▸ Required work
Isolate every line in the records below with "agent" in it.
★ ★ ★ ★ ★
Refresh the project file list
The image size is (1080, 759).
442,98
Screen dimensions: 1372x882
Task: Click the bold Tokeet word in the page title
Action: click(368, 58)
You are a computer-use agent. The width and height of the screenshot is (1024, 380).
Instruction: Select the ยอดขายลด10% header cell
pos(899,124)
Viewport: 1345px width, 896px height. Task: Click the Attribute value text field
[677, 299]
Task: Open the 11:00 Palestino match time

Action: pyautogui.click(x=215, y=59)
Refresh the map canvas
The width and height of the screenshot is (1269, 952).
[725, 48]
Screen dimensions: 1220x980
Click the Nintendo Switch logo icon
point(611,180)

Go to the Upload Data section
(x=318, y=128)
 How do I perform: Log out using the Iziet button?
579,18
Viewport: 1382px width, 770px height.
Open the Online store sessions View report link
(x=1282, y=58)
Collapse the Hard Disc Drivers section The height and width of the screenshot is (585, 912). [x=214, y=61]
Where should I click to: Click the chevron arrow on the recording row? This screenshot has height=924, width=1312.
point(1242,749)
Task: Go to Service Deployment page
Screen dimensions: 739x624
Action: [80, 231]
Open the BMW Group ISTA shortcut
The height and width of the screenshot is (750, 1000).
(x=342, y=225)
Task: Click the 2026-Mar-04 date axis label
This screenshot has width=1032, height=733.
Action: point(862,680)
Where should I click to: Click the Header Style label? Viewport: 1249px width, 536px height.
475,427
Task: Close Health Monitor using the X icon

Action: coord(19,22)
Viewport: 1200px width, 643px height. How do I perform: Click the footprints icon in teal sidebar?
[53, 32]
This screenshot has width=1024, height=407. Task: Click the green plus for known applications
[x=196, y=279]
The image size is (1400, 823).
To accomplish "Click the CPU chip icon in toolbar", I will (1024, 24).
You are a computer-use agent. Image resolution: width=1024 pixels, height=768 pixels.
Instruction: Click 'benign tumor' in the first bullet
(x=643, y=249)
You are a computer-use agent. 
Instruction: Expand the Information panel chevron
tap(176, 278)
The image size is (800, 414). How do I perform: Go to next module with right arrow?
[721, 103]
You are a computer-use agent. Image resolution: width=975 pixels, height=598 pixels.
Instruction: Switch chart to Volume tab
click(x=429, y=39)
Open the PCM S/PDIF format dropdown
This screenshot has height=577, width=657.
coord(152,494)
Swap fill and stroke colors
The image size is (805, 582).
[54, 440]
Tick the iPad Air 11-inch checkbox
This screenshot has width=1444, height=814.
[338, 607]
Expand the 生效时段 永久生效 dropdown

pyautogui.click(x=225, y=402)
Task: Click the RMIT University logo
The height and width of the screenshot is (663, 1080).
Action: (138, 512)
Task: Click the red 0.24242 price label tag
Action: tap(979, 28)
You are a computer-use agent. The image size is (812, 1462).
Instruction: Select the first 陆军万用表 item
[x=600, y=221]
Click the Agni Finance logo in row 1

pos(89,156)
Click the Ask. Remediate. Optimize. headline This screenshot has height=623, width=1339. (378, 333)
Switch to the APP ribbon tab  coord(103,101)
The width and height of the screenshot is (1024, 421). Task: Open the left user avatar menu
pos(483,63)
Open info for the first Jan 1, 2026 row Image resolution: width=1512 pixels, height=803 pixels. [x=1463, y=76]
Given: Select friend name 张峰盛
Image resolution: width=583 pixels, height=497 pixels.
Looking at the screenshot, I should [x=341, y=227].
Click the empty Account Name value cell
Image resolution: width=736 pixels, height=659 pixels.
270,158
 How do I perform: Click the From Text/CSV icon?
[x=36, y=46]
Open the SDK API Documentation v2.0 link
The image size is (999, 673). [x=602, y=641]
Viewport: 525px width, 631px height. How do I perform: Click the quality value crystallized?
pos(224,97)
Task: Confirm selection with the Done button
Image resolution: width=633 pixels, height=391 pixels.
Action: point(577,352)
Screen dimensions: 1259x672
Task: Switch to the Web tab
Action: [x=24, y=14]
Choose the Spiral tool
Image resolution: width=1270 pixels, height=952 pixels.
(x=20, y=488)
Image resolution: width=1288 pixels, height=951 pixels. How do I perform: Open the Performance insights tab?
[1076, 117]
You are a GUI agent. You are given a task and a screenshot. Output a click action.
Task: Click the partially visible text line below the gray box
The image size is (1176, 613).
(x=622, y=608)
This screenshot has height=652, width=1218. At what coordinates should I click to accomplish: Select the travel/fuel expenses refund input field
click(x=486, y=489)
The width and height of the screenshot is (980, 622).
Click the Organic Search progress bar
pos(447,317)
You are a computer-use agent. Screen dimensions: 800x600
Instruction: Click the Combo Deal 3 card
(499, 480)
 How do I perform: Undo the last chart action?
★ ★ ★ ★ ★
▸ Task output
You are a computer-use agent. The width and height of the screenshot is (1024, 380).
You are a computer-use agent. Image resolution: width=1024 pixels, height=768 pixels.
You are a computer-use agent. 
You are a computer-use agent. Image resolution: width=975 pixels, height=598 pixels.
You are a computer-use agent. The image size is (812, 1462).
You are a GUI agent. You are given a task and a screenshot. Output a click action.
You are a computer-use agent. Screen dimensions: 800x600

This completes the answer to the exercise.